Накрой стол, Акулинушка, — сказал Василий. Поднялся с ложа, к столу сел. И сидели они друг против друга. Один — весь белый, другой — весь черный. И опять молчали, пока вдова стол накрывала. Капустку кислую, соленые огурчики, грузди да черствый хлебушко. Потом ушла с поклоном, и царь оказал укоризненно:
— Угощение мое для других приберег?
— Угощением твоим сирых да убогих по церквам угощают.
— Себя спасаешь, Васька? — угрюмо усмехнулся Иван Васильевич. — Себя любишь, себя жалеешь. А я себя денно и нощно на алтарь жертвенный кладу, чтоб из сердца моего Русь добрый меч выковала. Крамолу уничтожаю, непокорных в бараний рог гну и тем язвы зловредные из тела государства Российского вырезаю.

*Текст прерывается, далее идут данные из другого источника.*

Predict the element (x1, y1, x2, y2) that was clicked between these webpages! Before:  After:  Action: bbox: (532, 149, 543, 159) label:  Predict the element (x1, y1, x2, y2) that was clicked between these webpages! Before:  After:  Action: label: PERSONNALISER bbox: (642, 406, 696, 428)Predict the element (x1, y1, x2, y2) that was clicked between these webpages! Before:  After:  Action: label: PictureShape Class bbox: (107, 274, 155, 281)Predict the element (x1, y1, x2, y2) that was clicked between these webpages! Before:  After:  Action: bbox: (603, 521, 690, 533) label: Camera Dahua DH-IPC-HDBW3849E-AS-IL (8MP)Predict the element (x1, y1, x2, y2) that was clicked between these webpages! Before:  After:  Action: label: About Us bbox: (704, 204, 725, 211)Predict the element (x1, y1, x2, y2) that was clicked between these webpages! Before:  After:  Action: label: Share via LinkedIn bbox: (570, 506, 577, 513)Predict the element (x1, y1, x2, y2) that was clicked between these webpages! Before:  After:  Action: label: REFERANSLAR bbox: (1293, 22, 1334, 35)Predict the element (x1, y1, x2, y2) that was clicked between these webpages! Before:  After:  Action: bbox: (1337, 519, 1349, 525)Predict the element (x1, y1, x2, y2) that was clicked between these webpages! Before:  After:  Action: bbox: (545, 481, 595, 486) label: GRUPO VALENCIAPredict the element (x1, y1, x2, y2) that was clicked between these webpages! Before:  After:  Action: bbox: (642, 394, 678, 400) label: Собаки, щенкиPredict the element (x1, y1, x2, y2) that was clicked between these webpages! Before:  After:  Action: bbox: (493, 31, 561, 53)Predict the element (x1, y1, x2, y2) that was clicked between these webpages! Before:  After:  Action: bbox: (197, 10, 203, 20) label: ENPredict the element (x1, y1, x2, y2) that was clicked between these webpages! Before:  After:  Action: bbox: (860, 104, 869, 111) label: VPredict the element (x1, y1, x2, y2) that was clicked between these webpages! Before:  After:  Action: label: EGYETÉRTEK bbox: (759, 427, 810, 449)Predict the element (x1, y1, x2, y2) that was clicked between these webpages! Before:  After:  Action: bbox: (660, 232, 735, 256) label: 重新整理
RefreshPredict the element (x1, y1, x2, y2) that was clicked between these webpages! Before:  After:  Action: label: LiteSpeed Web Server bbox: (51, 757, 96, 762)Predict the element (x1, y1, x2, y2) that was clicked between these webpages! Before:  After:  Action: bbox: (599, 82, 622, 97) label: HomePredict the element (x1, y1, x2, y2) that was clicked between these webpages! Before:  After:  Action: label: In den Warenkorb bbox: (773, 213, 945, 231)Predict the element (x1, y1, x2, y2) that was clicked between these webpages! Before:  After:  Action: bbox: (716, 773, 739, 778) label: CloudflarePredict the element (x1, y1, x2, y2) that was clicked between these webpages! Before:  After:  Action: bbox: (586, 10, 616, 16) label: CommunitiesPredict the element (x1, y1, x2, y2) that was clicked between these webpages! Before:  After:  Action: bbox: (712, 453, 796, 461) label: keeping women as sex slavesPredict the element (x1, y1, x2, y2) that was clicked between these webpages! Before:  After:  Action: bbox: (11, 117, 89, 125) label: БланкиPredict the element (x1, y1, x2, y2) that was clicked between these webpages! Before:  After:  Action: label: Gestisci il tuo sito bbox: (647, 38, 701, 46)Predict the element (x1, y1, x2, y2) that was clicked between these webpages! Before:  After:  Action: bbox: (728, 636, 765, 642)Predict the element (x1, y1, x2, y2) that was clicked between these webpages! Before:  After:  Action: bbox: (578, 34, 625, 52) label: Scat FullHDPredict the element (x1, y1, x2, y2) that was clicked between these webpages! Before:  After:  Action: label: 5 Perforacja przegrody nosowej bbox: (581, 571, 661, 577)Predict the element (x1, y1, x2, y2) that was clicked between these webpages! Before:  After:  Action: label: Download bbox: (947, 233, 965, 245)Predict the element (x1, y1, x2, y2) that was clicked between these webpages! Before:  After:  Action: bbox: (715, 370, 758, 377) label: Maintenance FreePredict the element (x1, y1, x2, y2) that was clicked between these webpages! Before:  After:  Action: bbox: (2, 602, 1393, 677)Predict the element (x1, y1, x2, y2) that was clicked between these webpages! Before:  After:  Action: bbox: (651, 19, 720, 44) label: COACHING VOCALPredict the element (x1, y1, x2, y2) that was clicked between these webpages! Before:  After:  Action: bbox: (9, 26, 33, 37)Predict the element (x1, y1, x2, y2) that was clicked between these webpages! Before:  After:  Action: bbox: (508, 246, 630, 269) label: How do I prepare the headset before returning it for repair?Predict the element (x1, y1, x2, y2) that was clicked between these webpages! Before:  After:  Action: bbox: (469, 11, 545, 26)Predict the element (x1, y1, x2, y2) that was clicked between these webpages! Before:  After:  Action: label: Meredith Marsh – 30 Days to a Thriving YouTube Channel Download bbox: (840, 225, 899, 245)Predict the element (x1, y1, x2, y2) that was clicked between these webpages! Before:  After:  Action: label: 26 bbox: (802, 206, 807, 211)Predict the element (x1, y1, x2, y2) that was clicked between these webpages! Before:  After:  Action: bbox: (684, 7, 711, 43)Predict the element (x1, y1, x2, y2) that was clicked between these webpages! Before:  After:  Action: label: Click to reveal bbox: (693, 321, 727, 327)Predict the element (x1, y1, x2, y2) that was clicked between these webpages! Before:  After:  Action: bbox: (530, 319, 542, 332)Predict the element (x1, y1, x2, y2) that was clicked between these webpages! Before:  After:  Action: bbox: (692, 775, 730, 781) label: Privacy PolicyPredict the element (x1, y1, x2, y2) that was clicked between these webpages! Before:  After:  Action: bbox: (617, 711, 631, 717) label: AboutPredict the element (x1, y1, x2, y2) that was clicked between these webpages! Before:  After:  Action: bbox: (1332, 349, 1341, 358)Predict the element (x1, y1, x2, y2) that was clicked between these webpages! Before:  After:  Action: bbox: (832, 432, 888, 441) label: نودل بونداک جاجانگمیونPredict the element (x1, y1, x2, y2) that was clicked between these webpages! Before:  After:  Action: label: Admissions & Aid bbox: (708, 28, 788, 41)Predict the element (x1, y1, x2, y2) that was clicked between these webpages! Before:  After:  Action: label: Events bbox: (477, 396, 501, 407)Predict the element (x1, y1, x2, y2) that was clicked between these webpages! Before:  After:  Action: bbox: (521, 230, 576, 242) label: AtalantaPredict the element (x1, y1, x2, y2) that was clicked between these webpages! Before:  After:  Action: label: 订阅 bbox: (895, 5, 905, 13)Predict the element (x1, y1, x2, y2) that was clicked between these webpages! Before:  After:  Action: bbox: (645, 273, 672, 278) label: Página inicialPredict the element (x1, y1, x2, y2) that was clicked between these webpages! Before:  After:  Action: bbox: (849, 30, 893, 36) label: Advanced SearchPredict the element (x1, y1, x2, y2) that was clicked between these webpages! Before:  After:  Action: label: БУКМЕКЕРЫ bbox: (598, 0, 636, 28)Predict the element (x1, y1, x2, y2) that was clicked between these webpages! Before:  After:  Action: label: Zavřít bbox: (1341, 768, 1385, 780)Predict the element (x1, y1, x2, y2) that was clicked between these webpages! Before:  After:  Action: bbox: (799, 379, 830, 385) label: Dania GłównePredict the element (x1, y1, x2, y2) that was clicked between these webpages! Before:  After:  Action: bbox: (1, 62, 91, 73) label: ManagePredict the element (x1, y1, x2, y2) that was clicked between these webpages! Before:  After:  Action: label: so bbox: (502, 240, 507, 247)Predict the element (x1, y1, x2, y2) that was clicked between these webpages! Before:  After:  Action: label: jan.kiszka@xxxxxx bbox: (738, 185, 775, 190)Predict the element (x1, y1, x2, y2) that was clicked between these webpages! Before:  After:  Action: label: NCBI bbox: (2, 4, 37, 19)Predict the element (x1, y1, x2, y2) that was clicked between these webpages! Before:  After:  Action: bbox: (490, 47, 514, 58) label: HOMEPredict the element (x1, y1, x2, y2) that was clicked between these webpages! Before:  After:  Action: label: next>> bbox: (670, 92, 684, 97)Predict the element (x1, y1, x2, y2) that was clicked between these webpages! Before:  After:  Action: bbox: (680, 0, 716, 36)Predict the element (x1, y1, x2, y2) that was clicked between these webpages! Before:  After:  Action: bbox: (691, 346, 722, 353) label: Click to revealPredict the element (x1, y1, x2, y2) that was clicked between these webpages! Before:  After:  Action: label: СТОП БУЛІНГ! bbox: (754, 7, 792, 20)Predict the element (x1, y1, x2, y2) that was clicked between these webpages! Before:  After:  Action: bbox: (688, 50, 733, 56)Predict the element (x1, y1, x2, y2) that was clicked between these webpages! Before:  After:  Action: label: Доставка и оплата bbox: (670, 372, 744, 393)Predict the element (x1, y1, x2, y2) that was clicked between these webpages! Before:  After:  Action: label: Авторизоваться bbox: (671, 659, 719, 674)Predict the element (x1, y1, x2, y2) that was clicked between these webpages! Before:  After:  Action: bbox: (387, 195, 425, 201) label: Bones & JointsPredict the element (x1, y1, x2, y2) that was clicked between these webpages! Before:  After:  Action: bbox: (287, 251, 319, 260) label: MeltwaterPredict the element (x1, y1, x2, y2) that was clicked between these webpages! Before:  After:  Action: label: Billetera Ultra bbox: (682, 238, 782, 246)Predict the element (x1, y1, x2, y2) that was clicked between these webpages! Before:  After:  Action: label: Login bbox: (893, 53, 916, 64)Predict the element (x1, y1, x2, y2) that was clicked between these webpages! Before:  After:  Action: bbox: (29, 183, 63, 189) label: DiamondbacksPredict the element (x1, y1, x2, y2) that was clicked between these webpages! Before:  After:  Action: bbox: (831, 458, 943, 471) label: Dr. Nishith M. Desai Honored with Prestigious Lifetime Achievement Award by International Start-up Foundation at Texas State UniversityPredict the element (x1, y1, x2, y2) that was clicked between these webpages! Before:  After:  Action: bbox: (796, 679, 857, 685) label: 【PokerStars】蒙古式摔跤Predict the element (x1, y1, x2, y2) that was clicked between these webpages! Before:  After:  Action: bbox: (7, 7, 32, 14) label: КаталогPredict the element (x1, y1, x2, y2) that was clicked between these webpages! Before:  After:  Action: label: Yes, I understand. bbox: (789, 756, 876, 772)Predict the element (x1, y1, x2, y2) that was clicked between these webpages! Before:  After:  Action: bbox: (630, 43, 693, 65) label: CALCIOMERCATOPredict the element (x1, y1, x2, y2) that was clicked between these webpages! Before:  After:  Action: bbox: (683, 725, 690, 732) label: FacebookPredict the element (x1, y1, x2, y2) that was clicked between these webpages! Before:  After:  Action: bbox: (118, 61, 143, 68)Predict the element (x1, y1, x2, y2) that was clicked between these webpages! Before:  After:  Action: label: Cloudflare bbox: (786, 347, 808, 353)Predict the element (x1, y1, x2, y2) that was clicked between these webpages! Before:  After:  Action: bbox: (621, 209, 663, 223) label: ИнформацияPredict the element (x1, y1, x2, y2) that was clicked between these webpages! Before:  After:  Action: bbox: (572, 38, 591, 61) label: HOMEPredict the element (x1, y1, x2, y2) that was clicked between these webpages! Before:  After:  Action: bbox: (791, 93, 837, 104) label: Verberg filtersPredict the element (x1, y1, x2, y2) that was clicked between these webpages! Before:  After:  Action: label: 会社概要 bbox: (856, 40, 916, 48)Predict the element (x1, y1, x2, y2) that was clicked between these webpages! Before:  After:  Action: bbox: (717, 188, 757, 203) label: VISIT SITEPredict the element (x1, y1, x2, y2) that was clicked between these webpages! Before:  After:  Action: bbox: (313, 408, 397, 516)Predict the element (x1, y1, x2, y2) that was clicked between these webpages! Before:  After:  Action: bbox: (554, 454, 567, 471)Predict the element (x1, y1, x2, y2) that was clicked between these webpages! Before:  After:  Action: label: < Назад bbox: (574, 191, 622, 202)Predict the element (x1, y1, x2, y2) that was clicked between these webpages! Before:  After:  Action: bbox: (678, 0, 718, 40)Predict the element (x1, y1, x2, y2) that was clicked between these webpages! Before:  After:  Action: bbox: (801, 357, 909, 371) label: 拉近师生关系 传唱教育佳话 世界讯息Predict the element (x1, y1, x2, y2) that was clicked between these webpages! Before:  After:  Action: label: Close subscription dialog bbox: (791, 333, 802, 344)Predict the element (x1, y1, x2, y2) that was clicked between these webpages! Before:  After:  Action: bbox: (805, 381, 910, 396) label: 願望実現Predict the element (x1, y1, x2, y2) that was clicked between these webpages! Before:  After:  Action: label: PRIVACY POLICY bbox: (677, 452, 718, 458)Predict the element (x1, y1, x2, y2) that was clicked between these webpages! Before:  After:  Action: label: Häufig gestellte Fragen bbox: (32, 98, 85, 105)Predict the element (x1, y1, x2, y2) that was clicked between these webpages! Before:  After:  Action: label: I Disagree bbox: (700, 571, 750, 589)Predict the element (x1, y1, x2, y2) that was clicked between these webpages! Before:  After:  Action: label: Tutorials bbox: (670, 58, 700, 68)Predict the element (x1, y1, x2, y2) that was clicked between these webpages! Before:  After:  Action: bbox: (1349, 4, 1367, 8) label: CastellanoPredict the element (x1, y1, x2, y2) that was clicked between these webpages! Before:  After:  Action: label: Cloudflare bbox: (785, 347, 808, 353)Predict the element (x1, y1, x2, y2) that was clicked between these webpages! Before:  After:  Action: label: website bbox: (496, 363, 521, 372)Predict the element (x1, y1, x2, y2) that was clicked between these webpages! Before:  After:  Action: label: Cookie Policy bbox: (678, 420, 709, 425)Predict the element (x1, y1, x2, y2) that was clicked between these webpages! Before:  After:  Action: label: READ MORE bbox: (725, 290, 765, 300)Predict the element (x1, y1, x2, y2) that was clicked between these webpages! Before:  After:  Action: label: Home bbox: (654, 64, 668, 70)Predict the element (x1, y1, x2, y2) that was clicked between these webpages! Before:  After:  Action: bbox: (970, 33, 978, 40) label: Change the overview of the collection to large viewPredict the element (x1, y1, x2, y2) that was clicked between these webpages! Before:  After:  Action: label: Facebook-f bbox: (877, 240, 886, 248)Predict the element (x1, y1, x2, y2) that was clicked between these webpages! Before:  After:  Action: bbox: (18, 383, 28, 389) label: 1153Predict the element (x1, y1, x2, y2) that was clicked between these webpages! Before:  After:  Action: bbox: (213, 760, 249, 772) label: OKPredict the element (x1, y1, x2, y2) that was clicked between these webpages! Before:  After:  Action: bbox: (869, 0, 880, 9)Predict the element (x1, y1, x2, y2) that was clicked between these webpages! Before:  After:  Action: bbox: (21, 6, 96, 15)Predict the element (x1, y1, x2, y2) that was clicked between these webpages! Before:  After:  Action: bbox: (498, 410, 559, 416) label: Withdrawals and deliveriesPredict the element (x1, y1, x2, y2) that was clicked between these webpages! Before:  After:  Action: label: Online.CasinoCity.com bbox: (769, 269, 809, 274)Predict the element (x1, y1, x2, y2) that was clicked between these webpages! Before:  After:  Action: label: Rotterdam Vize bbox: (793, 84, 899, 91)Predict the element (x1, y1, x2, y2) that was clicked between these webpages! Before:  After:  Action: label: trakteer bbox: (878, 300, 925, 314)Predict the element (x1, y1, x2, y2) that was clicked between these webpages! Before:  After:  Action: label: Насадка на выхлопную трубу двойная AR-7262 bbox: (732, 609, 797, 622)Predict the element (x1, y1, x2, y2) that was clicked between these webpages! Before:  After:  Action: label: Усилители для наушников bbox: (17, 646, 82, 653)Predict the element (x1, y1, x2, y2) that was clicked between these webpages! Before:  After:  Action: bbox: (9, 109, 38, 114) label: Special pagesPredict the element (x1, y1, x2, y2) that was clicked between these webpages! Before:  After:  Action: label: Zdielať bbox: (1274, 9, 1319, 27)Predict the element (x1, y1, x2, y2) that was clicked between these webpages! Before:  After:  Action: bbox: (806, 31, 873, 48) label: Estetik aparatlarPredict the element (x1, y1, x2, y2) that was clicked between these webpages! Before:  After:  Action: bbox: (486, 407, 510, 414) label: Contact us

— А государство Российское для людей или для тебя да потомков твоих?
— Прибрал Господь потомков моих, один Федор остался, да какой с него прок. Пресеклась нить святого Александра Ярославича Невского грехов моих ради. Людям я дорогу торить призван. Огнем и мечом торить!
— Огонь бесстрашных выжигает, меч дерзким головы рубит, и кто же останется на торной дороге твоей? Усмиряющие душу собственную, а не гордыню в ней. Трусливые да поддакивающие. Спиной гибкие, языком сладкие, у которых лжа, как лягушка, поперед правды выскакивает. Ты капустки откушай, государь, охолони душу.
Поковырял царь капустку хищными пальцами, в рот горстку закинул и вздохнул:
Где правда жизни, Блаженный? — Не во зле, государь, нет ее там, не ищи зазря.
В поиске правда. И не мечом ее искать надобно, а добром, для народа творимым. Зримым и ощутимым, тогда и ложь на Руси исчезнет. Ложь да слова непотребные — язык диавола, правда — язык Господа. Только правда!
— Правда?.. — прищурился Грозный. — Ну, так скажи мне ее. Скажи, кто ты есть, Василий?
— Грешен я, царь Иван, — помолчав, сказал Василий. — Коли ты в кровище по горло, то я — по колени. Страданиями чужие страдания отмаливаются, добром — зло, смирением — гордыня. Нет иных ступенек в Царствие Небесное. Когда я понял это, распустил ватагу и в монастырь на черные работы ушел.
— Ватагу, сказал? Уж не разбойник ли ты, которого Кудеяром звали?
— Был. И твоим пушкарем под Казанью тоже был, почему и люблю храм Покрова, что на Рву.
— Лепота, — вздохнул Грозный.
— Нетленная лепота, — согласился Василий. — Именем твоим, царь, на Руси во веки веков детей пугать будут, а на ту красоту — молиться, пока Русь стоит.
— Кудеяр, значит, — сказал Грозный: ему не понравилось, что не он разговор ведет.
— Был. Да невмоготу стало, и сон ушел от меня.
— А сейчас спишь?
— Аки младенец, государь. И сны ангельские снятся.
— А я не сплю, — вздохнул Иван Васильевич. — Собаки да мётлы в забытьи видятся. Чего метут, что вынюхивают?..
— И во спасение свое решил ты, что крамолу. Но не пришел к тебе сон целительный, и опричнину ты разогнал. Кого — в монастырь, кого — на дыбу, кого — на плаху. Сам рожаешь и сам роженое глотаешь, аки змея — хвост собственный. И катится по Руси колесо кровавое, а за кем катится, знаем только мы с тобой.
— Мы?..
— Ты — злым умышлением, я — помыслом Божиим, государь. Известно мне стало, что ездил ты в Суздаль, в Покровский монастырь, где и отслужил панихиду на детской могилке. Стало быть, верил, что первая жена великого князя Василия, отца твоего, Соломония Сабурова, мальчонку родила.
— Пуста могилка та.
— А слух пошел, будто князья Суздальские того мальчонку спрятали, а в могилку его куклу положили. И ты, государь, этому однажды поверил и веришь до сей поры. И до того испугался, что велел всех князей Суздальских под корень извести.
— Замолчи, раб!..
— Лжи бояться надо, а не правды, — укоризненно вздохнул Василий. — Лжа и человека, и царство разъедает, как ржа железо. Но единожды испугавшийся страху обречен. И толкал тебя страх твой на все зверства твои. Как прослышишь, будто брата твоего где видели, так и мчишь туда лютовать да свирепствовать. А злые люди страхом твоим пользовались, с другими свои счеты сводя. Игрушкой ты стал, царь, в чужих руках игрушкой. А мнишь себя самодержцем.